● Exercise
Starting at the line that contains "This screenshot has height=650, width=1513." and ending at the line that contains "The height and width of the screenshot is (410, 1080).", arrange the records as a JSON list of strings with one string per line, leaving out blank lines.

[[ Data shown, beginning ]]

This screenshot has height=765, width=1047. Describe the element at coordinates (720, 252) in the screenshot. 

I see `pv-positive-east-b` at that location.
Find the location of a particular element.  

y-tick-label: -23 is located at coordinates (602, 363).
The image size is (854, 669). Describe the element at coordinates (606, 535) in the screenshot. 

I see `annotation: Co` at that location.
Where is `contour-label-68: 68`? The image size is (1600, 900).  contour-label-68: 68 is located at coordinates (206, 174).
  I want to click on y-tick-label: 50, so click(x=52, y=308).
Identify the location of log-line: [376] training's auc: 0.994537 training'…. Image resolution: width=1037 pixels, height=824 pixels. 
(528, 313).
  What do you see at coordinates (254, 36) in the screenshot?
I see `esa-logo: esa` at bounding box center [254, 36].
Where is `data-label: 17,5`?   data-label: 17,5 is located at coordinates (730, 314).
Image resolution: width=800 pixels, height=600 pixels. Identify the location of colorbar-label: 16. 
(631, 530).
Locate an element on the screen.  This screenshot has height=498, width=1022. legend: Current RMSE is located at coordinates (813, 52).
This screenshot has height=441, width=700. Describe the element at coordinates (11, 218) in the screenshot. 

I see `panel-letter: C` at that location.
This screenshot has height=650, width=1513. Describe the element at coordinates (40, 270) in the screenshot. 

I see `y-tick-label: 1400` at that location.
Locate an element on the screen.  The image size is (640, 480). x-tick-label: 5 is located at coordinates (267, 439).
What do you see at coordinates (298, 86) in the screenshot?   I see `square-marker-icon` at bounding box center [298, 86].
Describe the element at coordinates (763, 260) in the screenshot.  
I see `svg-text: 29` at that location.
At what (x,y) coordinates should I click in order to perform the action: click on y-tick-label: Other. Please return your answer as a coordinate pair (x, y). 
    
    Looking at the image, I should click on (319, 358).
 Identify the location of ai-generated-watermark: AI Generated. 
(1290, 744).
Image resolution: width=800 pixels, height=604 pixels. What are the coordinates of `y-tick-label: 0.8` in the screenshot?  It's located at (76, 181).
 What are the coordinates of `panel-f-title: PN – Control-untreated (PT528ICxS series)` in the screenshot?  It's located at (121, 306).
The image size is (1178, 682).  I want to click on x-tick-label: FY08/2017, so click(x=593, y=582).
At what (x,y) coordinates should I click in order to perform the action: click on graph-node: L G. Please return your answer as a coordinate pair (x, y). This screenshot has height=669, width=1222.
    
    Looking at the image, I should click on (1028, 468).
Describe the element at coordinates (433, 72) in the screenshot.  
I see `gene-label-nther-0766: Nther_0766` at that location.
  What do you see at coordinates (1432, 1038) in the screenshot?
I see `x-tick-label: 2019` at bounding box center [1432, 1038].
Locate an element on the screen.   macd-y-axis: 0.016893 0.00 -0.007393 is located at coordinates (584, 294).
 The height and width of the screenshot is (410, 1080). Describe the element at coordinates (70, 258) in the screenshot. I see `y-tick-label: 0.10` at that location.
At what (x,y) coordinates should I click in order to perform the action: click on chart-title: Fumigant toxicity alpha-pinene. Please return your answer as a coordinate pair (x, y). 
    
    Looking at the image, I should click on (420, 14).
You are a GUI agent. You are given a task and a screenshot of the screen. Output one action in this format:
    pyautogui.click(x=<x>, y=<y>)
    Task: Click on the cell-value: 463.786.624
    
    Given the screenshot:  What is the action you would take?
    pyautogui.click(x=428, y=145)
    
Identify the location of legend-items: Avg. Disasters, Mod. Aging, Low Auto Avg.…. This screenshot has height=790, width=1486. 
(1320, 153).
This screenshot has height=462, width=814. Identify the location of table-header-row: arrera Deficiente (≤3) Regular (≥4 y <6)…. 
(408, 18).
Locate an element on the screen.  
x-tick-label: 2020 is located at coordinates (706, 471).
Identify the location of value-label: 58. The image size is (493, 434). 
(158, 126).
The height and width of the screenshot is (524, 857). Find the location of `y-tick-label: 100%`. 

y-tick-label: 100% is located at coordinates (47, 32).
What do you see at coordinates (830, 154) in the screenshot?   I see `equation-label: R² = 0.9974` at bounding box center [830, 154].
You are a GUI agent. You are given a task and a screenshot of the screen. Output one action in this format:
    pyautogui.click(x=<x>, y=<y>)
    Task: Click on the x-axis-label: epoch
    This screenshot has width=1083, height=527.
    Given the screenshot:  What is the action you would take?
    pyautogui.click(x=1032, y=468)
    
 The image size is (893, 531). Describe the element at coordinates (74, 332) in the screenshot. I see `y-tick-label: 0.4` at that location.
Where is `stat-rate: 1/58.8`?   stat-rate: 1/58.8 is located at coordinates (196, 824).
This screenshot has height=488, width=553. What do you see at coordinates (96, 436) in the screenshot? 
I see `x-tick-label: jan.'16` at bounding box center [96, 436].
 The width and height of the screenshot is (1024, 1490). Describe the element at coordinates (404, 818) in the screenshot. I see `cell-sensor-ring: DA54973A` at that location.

[[ Data shown, end ]]

● Response below
[
  "This screenshot has height=650, width=1513. Describe the element at coordinates (40, 270) in the screenshot. ",
  "I see `y-tick-label: 1400` at that location.",
  "Locate an element on the screen.  The image size is (640, 480). x-tick-label: 5 is located at coordinates (267, 439).",
  "What do you see at coordinates (298, 86) in the screenshot?   I see `square-marker-icon` at bounding box center [298, 86].",
  "Describe the element at coordinates (763, 260) in the screenshot.  ",
  "I see `svg-text: 29` at that location.",
  "At what (x,y) coordinates should I click in order to perform the action: click on y-tick-label: Other. Please return your answer as a coordinate pair (x, y). ",
  "    Looking at the image, I should click on (319, 358).",
  " Identify the location of ai-generated-watermark: AI Generated. ",
  "(1290, 744).",
  "Image resolution: width=800 pixels, height=604 pixels. What are the coordinates of `y-tick-label: 0.8` in the screenshot?  It's located at (76, 181).",
  " What are the coordinates of `panel-f-title: PN – Control-untreated (PT528ICxS series)` in the screenshot?  It's located at (121, 306).",
  "The image size is (1178, 682).  I want to click on x-tick-label: FY08/2017, so click(x=593, y=582).",
  "At what (x,y) coordinates should I click in order to perform the action: click on graph-node: L G. Please return your answer as a coordinate pair (x, y). This screenshot has height=669, width=1222.",
  "    Looking at the image, I should click on (1028, 468).",
  "Describe the element at coordinates (433, 72) in the screenshot.  ",
  "I see `gene-label-nther-0766: Nther_0766` at that location.",
  "  What do you see at coordinates (1432, 1038) in the screenshot?",
  "I see `x-tick-label: 2019` at bounding box center [1432, 1038].",
  "Locate an element on the screen.   macd-y-axis: 0.016893 0.00 -0.007393 is located at coordinates (584, 294).",
  " The height and width of the screenshot is (410, 1080). Describe the element at coordinates (70, 258) in the screenshot. I see `y-tick-label: 0.10` at that location."
]